O exercício.
Por favor, dê continuidade ao texto sobre a história da Associação Brasileira de Cinematografia, começando logo após a última frase apresentada.

Texto fornecido.
■ ■ ■ ■ ■

Por Danielle de Noronha

Fundada em 02 de janeiro de 2000, a Associação Brasileira de Cinematografia – ABC reúne atualmente mais de 300 associados, entre profissionais das diversas áreas que compõe a cinematografia brasileira e auxiliam nas discussões para o seu aprimoramento, como diretores de fotografia, diretores de arte, técnicos de som, editores, alunos e professores. Desde a sua fundação até os dias de hoje, a ABC se aperfeiçoou, cresceu e se firmou como uma das organizações que mais trabalha para o crescimento técnico do cinema brasileiro.

A ABC é resultado do desejo de alguns diretores de fotografia em criar meios para se comunicar, trocar experiências e melhorar o modo como se faz e se consome o cinema que é produzido no país. Nas palavras de Walter Carvalho, ABC, a associação é resultado da vontade que existia nos corações de cada fotógrafo que estava envolvido em sua criação. Porém, mesmo que a concretização da ABC tenha acontecido há “apenas” 13 anos, ela é um desejo antigo, que começou a se desenvolver na década de 1970, quando a comunicação entre os diretores de fotografia – e também com os demais técnicos – era muito difícil e a profissão ainda buscava meios de ser reconhecida.

Hoje, quando vemos a intensa troca de informações que é realizada pelos sócios da ABC, não é possível imaginar o caminho que foi desbravado até chegar ao momento atual, de grande circulação de ideias e experiências. Conhecer a história da ABC anterior a sua criação é também saber mais da história da cinematografia brasileira. A partir da relação entre as memórias de diretores de fotografia, que estiveram envolvidos em alguma das primeiras tentativas de criar uma associação da classe no Brasil, buscamos contar um pouco sobre essa história, com o objetivo de compartilhar essas lembranças e não deixar que esse passado seja esquecido.

■ ■ ■ ■ ■

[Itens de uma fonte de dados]
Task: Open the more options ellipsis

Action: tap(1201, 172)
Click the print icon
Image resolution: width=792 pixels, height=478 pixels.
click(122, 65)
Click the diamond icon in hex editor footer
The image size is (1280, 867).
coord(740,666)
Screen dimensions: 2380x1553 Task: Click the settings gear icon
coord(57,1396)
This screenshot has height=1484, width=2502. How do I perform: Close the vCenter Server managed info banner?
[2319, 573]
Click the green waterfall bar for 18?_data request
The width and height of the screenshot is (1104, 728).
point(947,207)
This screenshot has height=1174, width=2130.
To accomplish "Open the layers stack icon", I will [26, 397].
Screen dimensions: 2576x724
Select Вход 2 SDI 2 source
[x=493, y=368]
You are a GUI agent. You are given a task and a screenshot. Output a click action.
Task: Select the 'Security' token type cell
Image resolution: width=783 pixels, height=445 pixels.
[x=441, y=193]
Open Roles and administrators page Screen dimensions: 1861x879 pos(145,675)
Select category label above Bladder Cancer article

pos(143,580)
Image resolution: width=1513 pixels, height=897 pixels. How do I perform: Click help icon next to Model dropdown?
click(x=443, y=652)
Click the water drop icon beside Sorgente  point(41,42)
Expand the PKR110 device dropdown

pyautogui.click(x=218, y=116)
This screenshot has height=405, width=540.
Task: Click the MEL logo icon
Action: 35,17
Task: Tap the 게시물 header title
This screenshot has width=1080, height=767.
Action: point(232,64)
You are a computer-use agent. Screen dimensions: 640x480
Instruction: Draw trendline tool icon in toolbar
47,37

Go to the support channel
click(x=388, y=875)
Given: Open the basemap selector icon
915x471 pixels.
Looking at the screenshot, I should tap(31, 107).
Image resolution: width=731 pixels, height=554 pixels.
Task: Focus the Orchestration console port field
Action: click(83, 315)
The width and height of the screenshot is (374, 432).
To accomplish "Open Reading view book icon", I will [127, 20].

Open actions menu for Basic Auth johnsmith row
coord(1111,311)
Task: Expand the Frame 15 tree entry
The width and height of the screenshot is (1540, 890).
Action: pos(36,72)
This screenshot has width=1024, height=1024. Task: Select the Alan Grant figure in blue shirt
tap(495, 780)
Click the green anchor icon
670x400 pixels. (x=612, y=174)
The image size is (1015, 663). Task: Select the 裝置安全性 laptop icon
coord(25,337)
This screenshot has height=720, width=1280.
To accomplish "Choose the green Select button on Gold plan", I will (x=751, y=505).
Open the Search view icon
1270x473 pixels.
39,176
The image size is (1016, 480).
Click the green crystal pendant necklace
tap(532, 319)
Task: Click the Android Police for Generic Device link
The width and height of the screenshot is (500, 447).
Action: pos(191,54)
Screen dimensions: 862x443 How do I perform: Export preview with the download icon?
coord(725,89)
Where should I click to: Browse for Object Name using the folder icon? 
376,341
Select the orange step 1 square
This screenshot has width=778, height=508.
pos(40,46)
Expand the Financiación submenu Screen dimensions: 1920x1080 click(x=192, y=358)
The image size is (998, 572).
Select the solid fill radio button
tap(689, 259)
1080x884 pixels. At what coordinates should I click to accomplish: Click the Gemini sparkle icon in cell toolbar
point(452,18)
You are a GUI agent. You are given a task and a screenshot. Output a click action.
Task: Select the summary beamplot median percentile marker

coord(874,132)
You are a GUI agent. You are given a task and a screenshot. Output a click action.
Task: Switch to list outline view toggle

■ ■ ■ ■ ■

Resultado da tarefa.
ABC: primeiras tentativas

Na década de 1970, período muito lembrado pelos diversos clássicos que o cinema brasileiro produziu, o número de diretores de fotografia, assim como de todas as áreas do cinema, era muito menor quando comparado ao número de profissionais que existem hoje no mercado brasileiro. “Uma assembleia de cineastas dos anos 1960 e 1970 cabia dentro de um fusca”, brinca Walter Carvalho. No início dessa década, a profissão ainda não era reconhecida, situação que mudou em 24 de maio de 1978, quando foi assinada a lei 6.533, que incluiu os profissionais de cinema no quadro de “Funções de Artistas e Técnicos em Espetáculos de Diversões”. Nesse período também, os técnicos estavam ainda mais concentrados no eixo Rio-São Paulo e, mesmo assim, a comunicação também era muito mais restrita, o que dificultava a troca de informações e o contato entre os profissionais. Além disso, no cenário daquela época, adiciona-se que grande parte dos técnicos se formou na prática, o que tornava ainda mais necessária a troca de experiências, como relembra Antonio Luiz Mendes, ABC. “Não havia muitas escolas, ainda era tudo muito incipiente. A maioria de nós era formado na prática. Se juntava a uma equipe e aprendia a fazer as coisas”, diz.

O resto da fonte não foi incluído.